• **WORK TO COMPLETE**:
Return the data below line for line with no changes, and leave the pictures out of your answer.

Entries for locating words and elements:
>> start
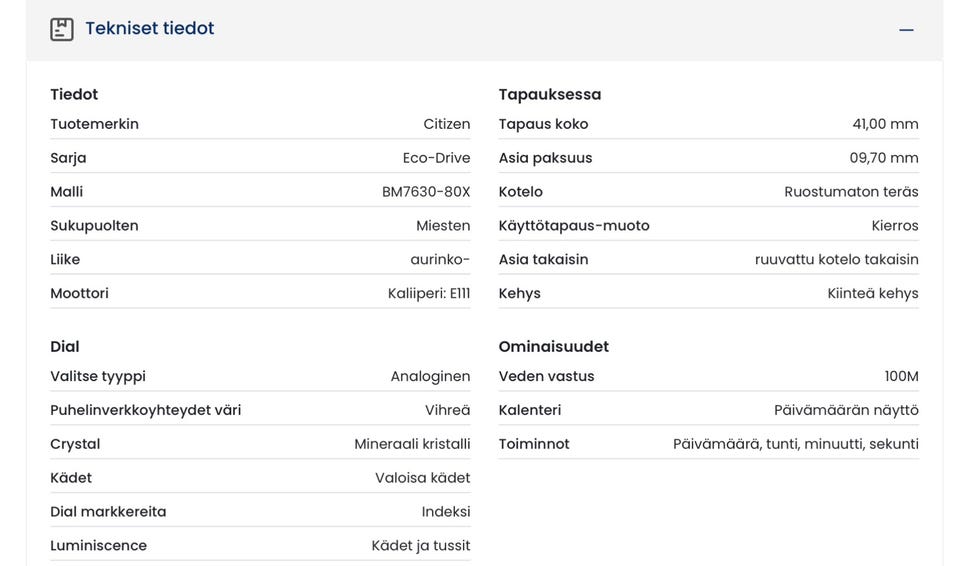Viewport: 960px width, 566px height.
Task: Click the Ruostumaton teräs case material
Action: (851, 192)
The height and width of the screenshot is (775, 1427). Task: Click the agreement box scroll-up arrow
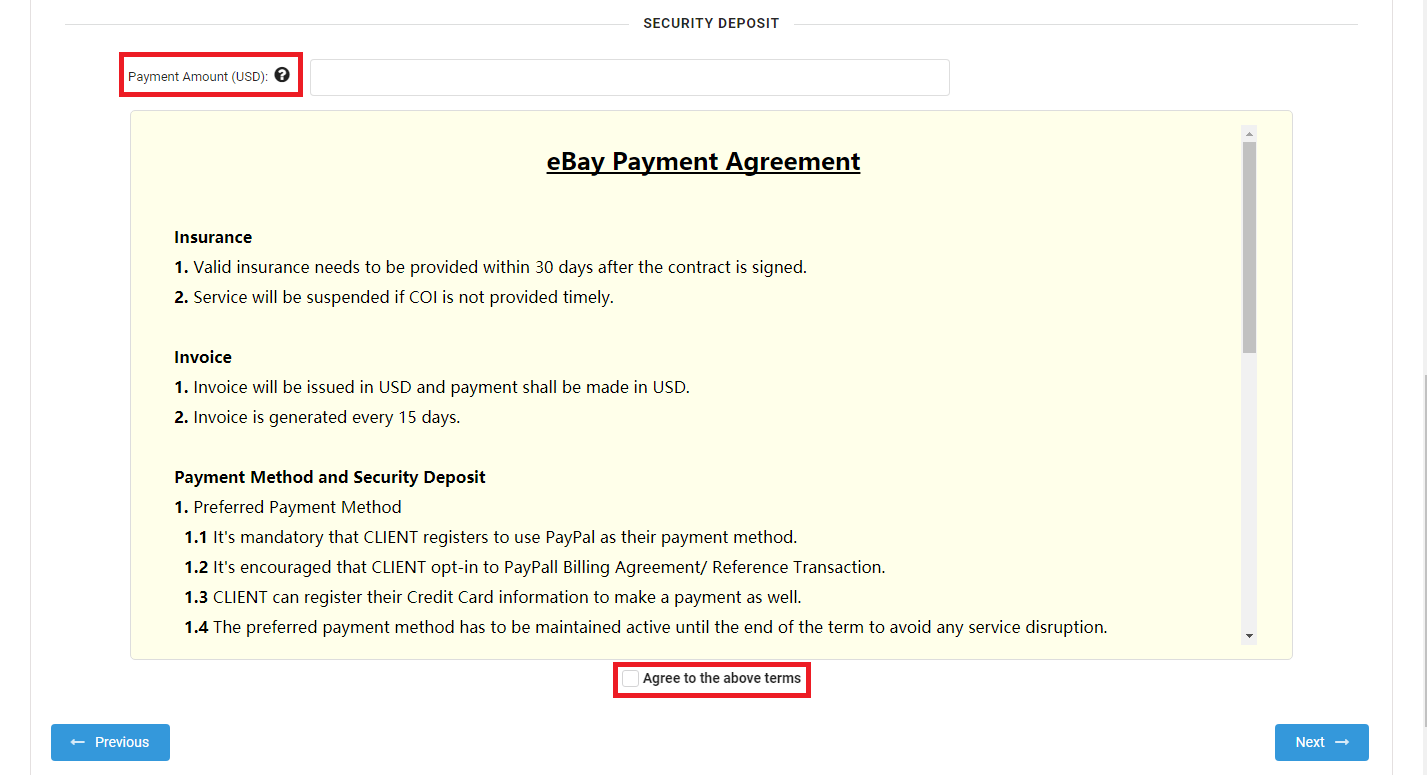(x=1249, y=134)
>> end
• **FULL ANSWER**:
Viewport: 960px width, 566px height.
Task: Click the Ruostumaton teräs case material
Action: (851, 192)
The height and width of the screenshot is (775, 1427). Task: Click the agreement box scroll-up arrow
(x=1249, y=134)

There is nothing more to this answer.